Cláudia Zucare Boscoli
Jornalista formada pela Cásper Líbero, com pós-graduação em Jornalismo Econômico pela PUC-SP, especialização em Marketing Digital pela FGV e extensão em Jornalismo Social pela Universidade de Navarra (Espanha), com passagens por IstoÉ Online, Diário de S. Paulo, O Estado de S. Paulo e Editora Abril.
1

Foto: Reprodução/Pixabay

O Banco Central Europeu (BCE) divulgou nesta quinta-feira, 6, seu Boletim Econômico, com o balanço dos últimos dados sobre União Europeia e previsões futuras. Como afirmou a presidente do BCE, Christine Lagarde, a atuação do banco, que novamente manteve as taxas de juros inalteradas, está ficando cada vez mais limitada em um cenário de taxas de juros baixas e ambiente de inflação também baixa.

O levantamento confirma que a economia na zona do euro vem crescendo lentamente, de acordo com as expectativas. Mas que fatores globais pesam no desempenho da região. A guerra comercial entre Estados Unidos e China preocupa menos, depois de uma primeira rodada de definições, mas coronavírus e políticas protecionistas atrapalham o desempenho da região.

Confira os principais pontos do boletim.

Descubra novos caminhos para multiplicar seu patrimônio. Aprenda hoje a investir R$ 300 mil com os melhores desempenhos.

Previsões para o PIB mantidas

Na última rodada de decisões do BCE, realizada em janeiro, as previsões de crescimento do Produto Interno Bruto (PIB) do setor privado para 2020 e 2021 foram revisadas apenas marginalmente.

O PIB real da área do euro continuou a crescer a um ritmo moderado no terceiro trimestre de 2019. A produção na área do euro aumentou 0,3%, em termos trimestrais, no terceiro trimestre de 2019, após um crescimento de 0,2% no segundo trimestre.

Mercado de trabalho

Os mercados de trabalho da área do euro permaneceram resilientes, com alguma moderação no crescimento. O emprego aumentou 0,1% no terceiro trimestre de 2019 em comparação com o trimestre anterior, abaixo do aumento de 0,2% observado no segundo trimestre e em linha com a moderação no crescimento do produto.

O emprego aumentou 25 trimestres consecutivos desde meados de 2013, com o número de pessoas empregadas aumentando em cerca de 11,4 milhões.

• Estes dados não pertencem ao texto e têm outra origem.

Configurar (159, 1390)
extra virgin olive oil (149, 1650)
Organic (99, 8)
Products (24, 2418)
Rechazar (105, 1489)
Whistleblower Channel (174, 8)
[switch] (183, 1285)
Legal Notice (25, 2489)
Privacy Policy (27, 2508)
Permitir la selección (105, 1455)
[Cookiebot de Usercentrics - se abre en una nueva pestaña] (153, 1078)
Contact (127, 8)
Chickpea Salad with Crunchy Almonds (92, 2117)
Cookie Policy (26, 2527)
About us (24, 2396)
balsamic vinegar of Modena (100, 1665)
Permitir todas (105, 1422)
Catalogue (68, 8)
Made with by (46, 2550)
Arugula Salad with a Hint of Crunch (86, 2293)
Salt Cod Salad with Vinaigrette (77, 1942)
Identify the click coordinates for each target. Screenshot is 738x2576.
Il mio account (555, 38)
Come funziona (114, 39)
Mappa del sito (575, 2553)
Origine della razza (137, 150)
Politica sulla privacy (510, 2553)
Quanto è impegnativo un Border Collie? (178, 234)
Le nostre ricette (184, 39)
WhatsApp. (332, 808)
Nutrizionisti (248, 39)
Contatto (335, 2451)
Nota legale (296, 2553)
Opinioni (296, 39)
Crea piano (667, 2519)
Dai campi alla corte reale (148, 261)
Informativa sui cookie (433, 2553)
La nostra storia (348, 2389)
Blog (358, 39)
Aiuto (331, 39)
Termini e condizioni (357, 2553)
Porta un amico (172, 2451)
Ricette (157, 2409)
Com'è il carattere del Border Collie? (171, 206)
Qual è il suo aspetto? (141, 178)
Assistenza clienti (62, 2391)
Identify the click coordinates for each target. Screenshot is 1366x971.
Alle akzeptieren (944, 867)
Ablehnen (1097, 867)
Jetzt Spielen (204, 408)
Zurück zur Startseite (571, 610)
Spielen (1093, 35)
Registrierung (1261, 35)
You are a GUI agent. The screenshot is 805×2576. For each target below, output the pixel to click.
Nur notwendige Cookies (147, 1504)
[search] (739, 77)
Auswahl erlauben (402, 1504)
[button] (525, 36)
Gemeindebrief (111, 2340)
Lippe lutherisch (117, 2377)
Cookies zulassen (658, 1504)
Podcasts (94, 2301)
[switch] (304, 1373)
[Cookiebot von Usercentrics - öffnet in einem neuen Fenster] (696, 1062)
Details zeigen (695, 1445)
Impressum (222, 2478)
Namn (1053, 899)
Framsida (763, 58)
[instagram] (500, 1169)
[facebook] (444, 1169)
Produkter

A produtividade horária aumentou 0,1%, trimestre contra trimestre, no terceiro trimestre de 2019, permanecendo inalterada em relação ao trimestre anterior.

Desemprego

A taxa de desemprego na área do euro situou-se em 7,5% em novembro de 2019, permanecendo praticamente inalterada em relação a junho de 2019. Os dados recentes continuam apontando para um crescimento positivo, mas moderado, do emprego.

Consumo

A previsão do consumo privado deve continuar a sustentar o crescimento na área do euro. Dados recentes sobre o volume de vendas no varejo e de automóveis apontam para um crescimento de consumo um pouco menor no quarto trimestre de 2019 em comparação com o trimestre anterior. No entanto, outros indicadores sustentam o quadro de uma dinâmica de consumo bastante robusta.

Confiança do consumidor

A confiança do consumidor, que começou a declinar no final de 2017, estabilizou-se e permaneceu bastante estável ao longo de 2019. Os últimos resultados sinalizam continuidade.

Inflação

A inflação aumentou para 1,3% em dezembro de 2019, ante 1% em novembro de 2019. Energia e alimentos puxaram o índice para cima.

Crédito

O crédito ao setor privado continuou sendo a principal fonte de crescimento monetário, seguido por entradas monetárias externas. A taxa de crescimento anual dos empréstimos ao setor privado ficou em 3,6% em novembro de 2019.